Entries from a dataset
## BEGIN

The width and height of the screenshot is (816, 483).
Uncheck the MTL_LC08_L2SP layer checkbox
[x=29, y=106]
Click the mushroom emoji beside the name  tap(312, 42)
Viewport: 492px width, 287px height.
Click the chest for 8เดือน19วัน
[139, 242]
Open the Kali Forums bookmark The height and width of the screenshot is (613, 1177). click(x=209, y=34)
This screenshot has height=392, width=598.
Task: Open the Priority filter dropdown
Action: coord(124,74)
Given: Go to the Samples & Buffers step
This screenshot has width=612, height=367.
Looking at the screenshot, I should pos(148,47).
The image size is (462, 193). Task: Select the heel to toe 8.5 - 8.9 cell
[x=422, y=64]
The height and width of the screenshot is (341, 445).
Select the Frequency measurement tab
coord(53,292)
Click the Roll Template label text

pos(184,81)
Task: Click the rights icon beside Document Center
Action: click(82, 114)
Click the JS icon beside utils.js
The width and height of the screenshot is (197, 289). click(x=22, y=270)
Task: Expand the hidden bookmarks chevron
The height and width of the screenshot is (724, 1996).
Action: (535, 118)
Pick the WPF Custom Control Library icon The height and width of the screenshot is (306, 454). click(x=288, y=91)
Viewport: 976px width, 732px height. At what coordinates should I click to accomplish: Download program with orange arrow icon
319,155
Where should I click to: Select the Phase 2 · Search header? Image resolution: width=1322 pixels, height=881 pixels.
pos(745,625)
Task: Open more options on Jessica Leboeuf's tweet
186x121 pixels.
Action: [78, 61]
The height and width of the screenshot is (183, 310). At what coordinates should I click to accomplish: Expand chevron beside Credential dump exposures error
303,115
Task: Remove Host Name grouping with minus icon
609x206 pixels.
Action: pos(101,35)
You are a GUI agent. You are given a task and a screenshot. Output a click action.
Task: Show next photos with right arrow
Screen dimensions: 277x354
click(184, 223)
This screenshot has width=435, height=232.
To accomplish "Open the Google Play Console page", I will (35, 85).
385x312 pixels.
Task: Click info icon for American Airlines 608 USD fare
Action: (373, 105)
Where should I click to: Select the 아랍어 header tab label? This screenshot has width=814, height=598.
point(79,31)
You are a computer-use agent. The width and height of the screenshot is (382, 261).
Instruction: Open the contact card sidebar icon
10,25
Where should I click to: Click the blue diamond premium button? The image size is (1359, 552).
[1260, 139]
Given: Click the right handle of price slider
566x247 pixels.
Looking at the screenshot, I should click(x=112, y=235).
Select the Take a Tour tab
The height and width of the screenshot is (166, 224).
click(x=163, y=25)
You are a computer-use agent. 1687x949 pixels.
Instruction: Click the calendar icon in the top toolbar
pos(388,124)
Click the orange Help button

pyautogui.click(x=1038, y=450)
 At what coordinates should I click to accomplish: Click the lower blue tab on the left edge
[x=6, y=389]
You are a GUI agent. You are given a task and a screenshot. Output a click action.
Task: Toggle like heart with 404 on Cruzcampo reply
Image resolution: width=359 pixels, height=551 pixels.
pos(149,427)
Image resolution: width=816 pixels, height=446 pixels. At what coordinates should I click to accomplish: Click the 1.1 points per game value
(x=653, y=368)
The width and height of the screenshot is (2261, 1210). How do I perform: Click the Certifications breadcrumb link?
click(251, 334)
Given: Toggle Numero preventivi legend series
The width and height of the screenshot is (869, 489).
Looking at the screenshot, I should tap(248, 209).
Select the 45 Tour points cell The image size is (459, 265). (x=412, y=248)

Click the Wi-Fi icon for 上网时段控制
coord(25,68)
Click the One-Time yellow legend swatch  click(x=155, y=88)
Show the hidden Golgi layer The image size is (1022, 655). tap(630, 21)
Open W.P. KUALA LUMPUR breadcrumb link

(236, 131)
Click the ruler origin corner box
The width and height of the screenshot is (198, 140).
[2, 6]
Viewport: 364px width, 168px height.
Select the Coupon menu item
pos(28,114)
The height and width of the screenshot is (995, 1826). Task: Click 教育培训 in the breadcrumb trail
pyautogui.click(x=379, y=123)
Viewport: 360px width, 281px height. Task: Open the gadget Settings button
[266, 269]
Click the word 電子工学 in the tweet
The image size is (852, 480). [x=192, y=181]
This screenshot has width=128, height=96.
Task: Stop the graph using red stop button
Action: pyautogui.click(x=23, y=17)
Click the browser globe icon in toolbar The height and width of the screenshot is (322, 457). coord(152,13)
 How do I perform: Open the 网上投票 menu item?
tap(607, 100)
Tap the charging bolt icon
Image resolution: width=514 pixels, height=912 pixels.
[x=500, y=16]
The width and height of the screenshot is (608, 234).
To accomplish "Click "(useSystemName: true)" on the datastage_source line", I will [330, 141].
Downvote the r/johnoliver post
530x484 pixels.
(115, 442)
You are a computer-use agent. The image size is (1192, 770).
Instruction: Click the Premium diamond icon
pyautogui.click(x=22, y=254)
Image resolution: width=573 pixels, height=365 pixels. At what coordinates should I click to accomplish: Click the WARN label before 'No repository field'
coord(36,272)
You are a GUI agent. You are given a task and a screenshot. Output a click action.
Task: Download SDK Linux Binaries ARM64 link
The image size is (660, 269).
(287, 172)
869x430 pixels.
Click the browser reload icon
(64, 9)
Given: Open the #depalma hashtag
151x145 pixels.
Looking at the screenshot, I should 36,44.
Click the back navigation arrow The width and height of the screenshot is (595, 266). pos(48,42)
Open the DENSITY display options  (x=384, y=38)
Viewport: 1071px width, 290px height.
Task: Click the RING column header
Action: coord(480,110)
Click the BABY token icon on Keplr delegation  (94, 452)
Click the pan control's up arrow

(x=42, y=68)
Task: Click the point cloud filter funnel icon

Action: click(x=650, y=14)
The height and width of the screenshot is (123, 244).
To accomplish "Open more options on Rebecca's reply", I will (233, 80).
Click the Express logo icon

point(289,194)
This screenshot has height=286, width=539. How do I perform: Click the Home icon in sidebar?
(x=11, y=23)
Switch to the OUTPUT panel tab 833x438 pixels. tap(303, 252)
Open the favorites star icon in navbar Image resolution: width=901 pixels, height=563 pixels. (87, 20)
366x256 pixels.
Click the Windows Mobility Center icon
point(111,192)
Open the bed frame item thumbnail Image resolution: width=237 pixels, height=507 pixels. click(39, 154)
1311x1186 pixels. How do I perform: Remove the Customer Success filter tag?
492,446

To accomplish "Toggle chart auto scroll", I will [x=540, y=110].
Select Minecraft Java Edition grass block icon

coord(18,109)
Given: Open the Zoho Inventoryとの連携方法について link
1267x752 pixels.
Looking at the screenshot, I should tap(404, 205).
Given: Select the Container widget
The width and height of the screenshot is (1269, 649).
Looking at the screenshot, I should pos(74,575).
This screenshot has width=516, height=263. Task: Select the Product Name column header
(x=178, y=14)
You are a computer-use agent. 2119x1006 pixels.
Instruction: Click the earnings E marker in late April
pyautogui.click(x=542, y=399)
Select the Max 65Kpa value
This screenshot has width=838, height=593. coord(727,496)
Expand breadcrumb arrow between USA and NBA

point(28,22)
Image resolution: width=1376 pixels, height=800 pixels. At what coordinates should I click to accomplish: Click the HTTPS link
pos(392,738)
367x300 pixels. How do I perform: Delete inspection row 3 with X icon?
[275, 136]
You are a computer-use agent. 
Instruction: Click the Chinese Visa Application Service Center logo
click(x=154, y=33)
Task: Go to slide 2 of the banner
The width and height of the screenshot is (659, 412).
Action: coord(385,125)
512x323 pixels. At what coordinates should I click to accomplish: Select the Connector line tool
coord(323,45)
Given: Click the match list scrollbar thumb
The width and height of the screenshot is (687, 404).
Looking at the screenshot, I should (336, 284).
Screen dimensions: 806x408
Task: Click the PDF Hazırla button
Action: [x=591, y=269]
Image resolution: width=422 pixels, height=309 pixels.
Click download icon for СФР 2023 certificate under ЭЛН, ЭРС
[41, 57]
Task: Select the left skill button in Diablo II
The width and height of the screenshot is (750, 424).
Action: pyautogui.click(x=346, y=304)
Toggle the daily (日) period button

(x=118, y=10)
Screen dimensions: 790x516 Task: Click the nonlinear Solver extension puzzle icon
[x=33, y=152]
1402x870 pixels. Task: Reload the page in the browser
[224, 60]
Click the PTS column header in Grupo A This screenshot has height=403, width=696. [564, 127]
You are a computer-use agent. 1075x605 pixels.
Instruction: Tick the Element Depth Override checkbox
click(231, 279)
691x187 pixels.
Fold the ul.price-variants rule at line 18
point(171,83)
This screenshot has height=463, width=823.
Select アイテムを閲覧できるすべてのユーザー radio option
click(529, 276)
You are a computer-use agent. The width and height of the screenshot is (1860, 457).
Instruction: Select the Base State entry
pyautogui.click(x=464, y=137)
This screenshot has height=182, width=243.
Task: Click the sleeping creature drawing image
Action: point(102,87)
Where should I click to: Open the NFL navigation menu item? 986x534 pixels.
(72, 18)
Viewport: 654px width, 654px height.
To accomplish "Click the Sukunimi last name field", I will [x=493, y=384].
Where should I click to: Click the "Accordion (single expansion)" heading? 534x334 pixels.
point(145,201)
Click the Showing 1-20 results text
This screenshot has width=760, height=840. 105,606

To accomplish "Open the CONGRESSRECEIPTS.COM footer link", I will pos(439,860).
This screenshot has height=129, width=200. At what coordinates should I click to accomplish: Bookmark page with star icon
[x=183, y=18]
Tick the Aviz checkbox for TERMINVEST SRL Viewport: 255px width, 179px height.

## END

• WHAT YOU ARE ASKED TO DO:
Render the material from the line containing "Image resolution: width=816" through the line containing "Action: pyautogui.click(x=23, y=17)" as a numbered list, with blank lines left out.

• SOLUTION FOR THIS PROBLEM:
1. Image resolution: width=816 pixels, height=446 pixels. At what coordinates should I click to accomplish: Click the 1.1 points per game value
2. (x=653, y=368)
3. The width and height of the screenshot is (2261, 1210). How do I perform: Click the Certifications breadcrumb link?
4. click(251, 334)
5. Given: Toggle Numero preventivi legend series
6. The width and height of the screenshot is (869, 489).
7. Looking at the screenshot, I should tap(248, 209).
8. Select the 45 Tour points cell The image size is (459, 265). (x=412, y=248)
9. Click the Wi-Fi icon for 上网时段控制
10. coord(25,68)
11. Click the One-Time yellow legend swatch  click(x=155, y=88)
12. Show the hidden Golgi layer The image size is (1022, 655). tap(630, 21)
13. Open W.P. KUALA LUMPUR breadcrumb link
14. (236, 131)
15. Click the ruler origin corner box
16. The width and height of the screenshot is (198, 140).
17. [2, 6]
18. Viewport: 364px width, 168px height.
19. Select the Coupon menu item
20. pos(28,114)
21. The height and width of the screenshot is (995, 1826). Task: Click 教育培训 in the breadcrumb trail
22. pyautogui.click(x=379, y=123)
23. Viewport: 360px width, 281px height. Task: Open the gadget Settings button
24. [266, 269]
25. Click the word 電子工学 in the tweet
26. The image size is (852, 480). [x=192, y=181]
27. This screenshot has width=128, height=96.
28. Task: Stop the graph using red stop button
29. Action: pyautogui.click(x=23, y=17)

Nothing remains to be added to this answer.